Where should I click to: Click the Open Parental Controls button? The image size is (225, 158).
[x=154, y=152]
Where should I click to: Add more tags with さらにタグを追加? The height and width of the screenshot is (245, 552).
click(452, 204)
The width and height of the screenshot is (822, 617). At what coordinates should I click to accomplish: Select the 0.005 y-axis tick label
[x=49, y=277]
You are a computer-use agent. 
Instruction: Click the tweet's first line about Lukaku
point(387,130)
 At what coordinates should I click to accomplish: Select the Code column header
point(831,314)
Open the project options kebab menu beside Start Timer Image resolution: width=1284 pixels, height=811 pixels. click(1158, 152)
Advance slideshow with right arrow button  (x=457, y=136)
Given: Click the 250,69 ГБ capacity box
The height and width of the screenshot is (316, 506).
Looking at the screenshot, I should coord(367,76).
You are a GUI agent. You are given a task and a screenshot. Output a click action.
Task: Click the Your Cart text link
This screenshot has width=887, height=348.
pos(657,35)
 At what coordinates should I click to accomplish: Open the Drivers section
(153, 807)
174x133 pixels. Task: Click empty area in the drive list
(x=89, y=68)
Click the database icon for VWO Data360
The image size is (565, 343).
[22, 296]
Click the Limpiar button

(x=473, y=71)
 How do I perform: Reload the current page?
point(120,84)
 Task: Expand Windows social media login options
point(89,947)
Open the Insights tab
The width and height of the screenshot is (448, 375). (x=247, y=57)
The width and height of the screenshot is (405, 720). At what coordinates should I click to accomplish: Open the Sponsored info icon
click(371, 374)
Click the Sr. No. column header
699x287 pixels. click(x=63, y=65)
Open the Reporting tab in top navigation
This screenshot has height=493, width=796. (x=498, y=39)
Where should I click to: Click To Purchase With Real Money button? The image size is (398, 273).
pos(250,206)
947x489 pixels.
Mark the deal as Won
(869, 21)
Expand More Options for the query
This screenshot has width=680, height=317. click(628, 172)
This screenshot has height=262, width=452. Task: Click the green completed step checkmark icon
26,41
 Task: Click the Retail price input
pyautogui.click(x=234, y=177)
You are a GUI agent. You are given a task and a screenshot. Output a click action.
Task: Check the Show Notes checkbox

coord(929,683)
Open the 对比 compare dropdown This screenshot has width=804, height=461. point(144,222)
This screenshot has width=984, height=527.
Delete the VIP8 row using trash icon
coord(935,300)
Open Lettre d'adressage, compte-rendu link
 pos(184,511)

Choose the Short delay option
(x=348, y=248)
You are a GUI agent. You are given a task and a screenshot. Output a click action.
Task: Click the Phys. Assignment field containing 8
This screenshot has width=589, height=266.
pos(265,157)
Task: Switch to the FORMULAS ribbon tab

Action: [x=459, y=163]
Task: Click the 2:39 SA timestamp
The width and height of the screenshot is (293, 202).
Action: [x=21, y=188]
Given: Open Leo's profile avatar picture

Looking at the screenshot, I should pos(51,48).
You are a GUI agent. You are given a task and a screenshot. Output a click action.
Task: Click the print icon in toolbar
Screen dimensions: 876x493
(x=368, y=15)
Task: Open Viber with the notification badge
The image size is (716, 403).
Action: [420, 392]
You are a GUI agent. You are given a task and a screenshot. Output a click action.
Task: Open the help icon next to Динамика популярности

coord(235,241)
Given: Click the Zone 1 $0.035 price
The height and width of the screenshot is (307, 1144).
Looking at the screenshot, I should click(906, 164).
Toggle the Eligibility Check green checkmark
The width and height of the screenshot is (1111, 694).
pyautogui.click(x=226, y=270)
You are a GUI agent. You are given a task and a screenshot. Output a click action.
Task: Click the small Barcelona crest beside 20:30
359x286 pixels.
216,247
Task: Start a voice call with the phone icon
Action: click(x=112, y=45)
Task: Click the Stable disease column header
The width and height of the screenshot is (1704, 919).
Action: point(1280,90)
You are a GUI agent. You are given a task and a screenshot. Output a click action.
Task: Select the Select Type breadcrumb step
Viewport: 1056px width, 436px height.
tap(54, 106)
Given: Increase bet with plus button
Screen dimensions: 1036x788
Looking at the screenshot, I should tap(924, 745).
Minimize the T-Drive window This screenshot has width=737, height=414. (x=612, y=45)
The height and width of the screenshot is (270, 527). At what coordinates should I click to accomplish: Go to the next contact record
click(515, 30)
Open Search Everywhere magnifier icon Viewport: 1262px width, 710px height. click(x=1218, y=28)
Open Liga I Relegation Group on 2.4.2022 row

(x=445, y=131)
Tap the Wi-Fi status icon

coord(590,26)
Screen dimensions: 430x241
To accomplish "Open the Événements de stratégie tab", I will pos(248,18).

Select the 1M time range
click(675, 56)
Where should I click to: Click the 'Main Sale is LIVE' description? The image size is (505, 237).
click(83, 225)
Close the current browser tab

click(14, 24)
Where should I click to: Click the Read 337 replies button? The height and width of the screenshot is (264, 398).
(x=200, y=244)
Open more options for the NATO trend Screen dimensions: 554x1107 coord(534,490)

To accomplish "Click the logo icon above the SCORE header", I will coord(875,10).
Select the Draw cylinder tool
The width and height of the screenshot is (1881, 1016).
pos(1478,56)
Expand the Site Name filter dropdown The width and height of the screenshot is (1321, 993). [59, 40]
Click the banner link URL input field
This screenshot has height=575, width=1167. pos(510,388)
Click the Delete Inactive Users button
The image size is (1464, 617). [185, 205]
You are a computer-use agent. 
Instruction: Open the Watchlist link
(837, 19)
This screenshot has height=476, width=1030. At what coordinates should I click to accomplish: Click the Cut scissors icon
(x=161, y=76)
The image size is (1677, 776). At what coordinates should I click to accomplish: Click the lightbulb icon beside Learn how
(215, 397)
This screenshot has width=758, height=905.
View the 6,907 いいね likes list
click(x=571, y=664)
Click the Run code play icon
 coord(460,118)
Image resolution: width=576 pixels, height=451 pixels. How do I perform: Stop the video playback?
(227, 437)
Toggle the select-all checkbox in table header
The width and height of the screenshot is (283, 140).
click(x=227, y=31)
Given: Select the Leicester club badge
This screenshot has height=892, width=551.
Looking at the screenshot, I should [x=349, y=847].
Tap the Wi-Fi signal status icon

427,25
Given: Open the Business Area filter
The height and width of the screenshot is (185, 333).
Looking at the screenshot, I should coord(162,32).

--

WRITTEN PROBLEM: Print all of the material above again, word for word, without changing anything.

SOLUTION:
Where should I click to: Click the Open Parental Controls button? The image size is (225, 158).
[x=154, y=152]
Where should I click to: Add more tags with さらにタグを追加? The height and width of the screenshot is (245, 552).
click(452, 204)
The width and height of the screenshot is (822, 617). At what coordinates should I click to accomplish: Select the 0.005 y-axis tick label
[x=49, y=277]
You are a computer-use agent. 
Instruction: Click the tweet's first line about Lukaku
point(387,130)
 At what coordinates should I click to accomplish: Select the Code column header
point(831,314)
Open the project options kebab menu beside Start Timer Image resolution: width=1284 pixels, height=811 pixels. click(1158, 152)
Advance slideshow with right arrow button  (x=457, y=136)
Given: Click the 250,69 ГБ capacity box
The height and width of the screenshot is (316, 506).
Looking at the screenshot, I should coord(367,76).
You are a GUI agent. You are given a task and a screenshot. Output a click action.
Task: Click the Your Cart text link
This screenshot has width=887, height=348.
pos(657,35)
 At what coordinates should I click to accomplish: Open the Drivers section
(153, 807)
174x133 pixels. Task: Click empty area in the drive list
(x=89, y=68)
Click the database icon for VWO Data360
The image size is (565, 343).
[22, 296]
Click the Limpiar button

(x=473, y=71)
 How do I perform: Reload the current page?
point(120,84)
 Task: Expand Windows social media login options
point(89,947)
Open the Insights tab
The width and height of the screenshot is (448, 375). (x=247, y=57)
The width and height of the screenshot is (405, 720). At what coordinates should I click to accomplish: Open the Sponsored info icon
click(371, 374)
Click the Sr. No. column header
699x287 pixels. click(x=63, y=65)
Open the Reporting tab in top navigation
This screenshot has height=493, width=796. (x=498, y=39)
Where should I click to: Click To Purchase With Real Money button? The image size is (398, 273).
pos(250,206)
947x489 pixels.
Mark the deal as Won
(869, 21)
Expand More Options for the query
This screenshot has width=680, height=317. click(628, 172)
This screenshot has height=262, width=452. Task: Click the green completed step checkmark icon
26,41
 Task: Click the Retail price input
pyautogui.click(x=234, y=177)
You are a GUI agent. You are given a task and a screenshot. Output a click action.
Task: Check the Show Notes checkbox

coord(929,683)
Open the 对比 compare dropdown This screenshot has width=804, height=461. point(144,222)
This screenshot has width=984, height=527.
Delete the VIP8 row using trash icon
coord(935,300)
Open Lettre d'adressage, compte-rendu link
 pos(184,511)

Choose the Short delay option
(x=348, y=248)
You are a GUI agent. You are given a task and a screenshot. Output a click action.
Task: Click the Phys. Assignment field containing 8
This screenshot has width=589, height=266.
pos(265,157)
Task: Switch to the FORMULAS ribbon tab

Action: [x=459, y=163]
Task: Click the 2:39 SA timestamp
The width and height of the screenshot is (293, 202).
Action: [x=21, y=188]
Given: Open Leo's profile avatar picture

Looking at the screenshot, I should pos(51,48).
You are a GUI agent. You are given a task and a screenshot. Output a click action.
Task: Click the print icon in toolbar
Screen dimensions: 876x493
(x=368, y=15)
Task: Open Viber with the notification badge
The image size is (716, 403).
Action: [420, 392]
You are a GUI agent. You are given a task and a screenshot. Output a click action.
Task: Open the help icon next to Динамика популярности

coord(235,241)
Given: Click the Zone 1 $0.035 price
The height and width of the screenshot is (307, 1144).
Looking at the screenshot, I should click(906, 164).
Toggle the Eligibility Check green checkmark
The width and height of the screenshot is (1111, 694).
pyautogui.click(x=226, y=270)
You are a GUI agent. You are given a task and a screenshot. Output a click action.
Task: Click the small Barcelona crest beside 20:30
359x286 pixels.
216,247
Task: Start a voice call with the phone icon
Action: click(x=112, y=45)
Task: Click the Stable disease column header
The width and height of the screenshot is (1704, 919).
Action: point(1280,90)
You are a GUI agent. You are given a task and a screenshot. Output a click action.
Task: Select the Select Type breadcrumb step
Viewport: 1056px width, 436px height.
tap(54, 106)
Given: Increase bet with plus button
Screen dimensions: 1036x788
Looking at the screenshot, I should tap(924, 745).
Minimize the T-Drive window This screenshot has width=737, height=414. (x=612, y=45)
The height and width of the screenshot is (270, 527). At what coordinates should I click to accomplish: Go to the next contact record
click(515, 30)
Open Search Everywhere magnifier icon Viewport: 1262px width, 710px height. click(x=1218, y=28)
Open Liga I Relegation Group on 2.4.2022 row

(x=445, y=131)
Tap the Wi-Fi status icon

coord(590,26)
Screen dimensions: 430x241
To accomplish "Open the Événements de stratégie tab", I will pos(248,18).

Select the 1M time range
click(675, 56)
Where should I click to: Click the 'Main Sale is LIVE' description? The image size is (505, 237).
click(83, 225)
Close the current browser tab

click(14, 24)
Where should I click to: Click the Read 337 replies button? The height and width of the screenshot is (264, 398).
(x=200, y=244)
Open more options for the NATO trend Screen dimensions: 554x1107 coord(534,490)

To accomplish "Click the logo icon above the SCORE header", I will coord(875,10).
Select the Draw cylinder tool
The width and height of the screenshot is (1881, 1016).
pos(1478,56)
Expand the Site Name filter dropdown The width and height of the screenshot is (1321, 993). [59, 40]
Click the banner link URL input field
This screenshot has height=575, width=1167. pos(510,388)
Click the Delete Inactive Users button
The image size is (1464, 617). [185, 205]
You are a computer-use agent. 
Instruction: Open the Watchlist link
(837, 19)
This screenshot has height=476, width=1030. At what coordinates should I click to accomplish: Click the Cut scissors icon
(x=161, y=76)
The image size is (1677, 776). At what coordinates should I click to accomplish: Click the lightbulb icon beside Learn how
(215, 397)
This screenshot has width=758, height=905.
View the 6,907 いいね likes list
click(x=571, y=664)
Click the Run code play icon
 coord(460,118)
Image resolution: width=576 pixels, height=451 pixels. How do I perform: Stop the video playback?
(227, 437)
Toggle the select-all checkbox in table header
The width and height of the screenshot is (283, 140).
click(x=227, y=31)
Given: Select the Leicester club badge
This screenshot has height=892, width=551.
Looking at the screenshot, I should [x=349, y=847].
Tap the Wi-Fi signal status icon

427,25
Given: Open the Business Area filter
The height and width of the screenshot is (185, 333).
Looking at the screenshot, I should coord(162,32).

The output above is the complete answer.